Come November, when temperatures drop, the focus shifts from harvesting to hunting during Hunters Moon, the next celebration in the cycle.
"That moon is an important time for us," says Cassius Spears Jr. first councilman of the Narragansett tribe in Rhode Island.
"We talk to the four leggeds and we ask for them to help us get through the winter and that's when we go out and we hunt. That's a time of thanks, a time of appreciation because [animals] are giving their lives so we can live," says Spears.
But in recent decades wildlife, habitat and the cycle of the Thirteen Moons themselves face threats, Spears says, from climate change.
"If the strawberries aren't growing, how are you going to have a strawberry thanksgiving?

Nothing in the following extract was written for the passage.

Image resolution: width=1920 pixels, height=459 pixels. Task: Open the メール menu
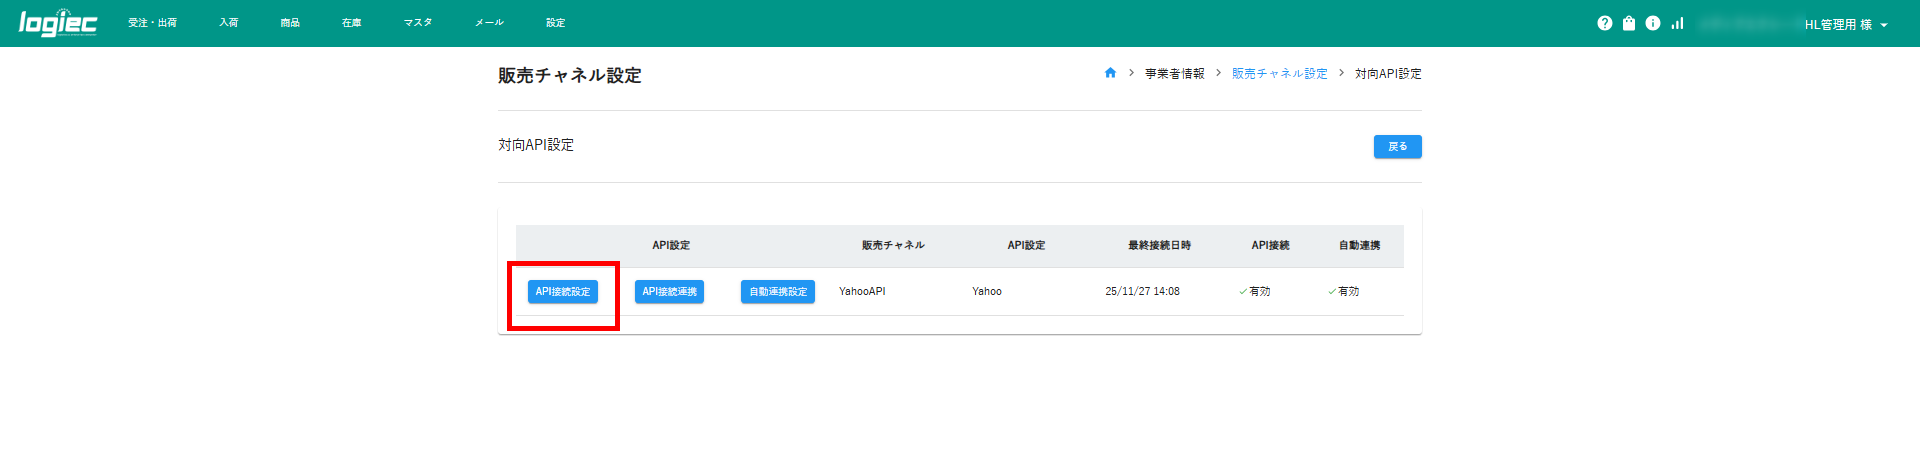[x=489, y=23]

If the green corn is stunted because of drought and it's not ready for harvest, or the quantity isn't there at the end of the season, how are we able to do our ceremonies?" he asks.
In answer to his own questions, Spears says Indigenous people will find ways to endure, as they always have, just as day follows night.
"We give thanks every day when the sun rises, or the sun sets, we give thanks. So it's something that we do. It's a part of who we are, which is far, far removed from American Thanksgiving and football and turkey and getting mad at your family" he says, wryly.
Expressing gratitude thirteen times a year, Spears concludes, not only shows respect for the earth, but keeps Indigenous people in close touch with the cycles of creation's blessings.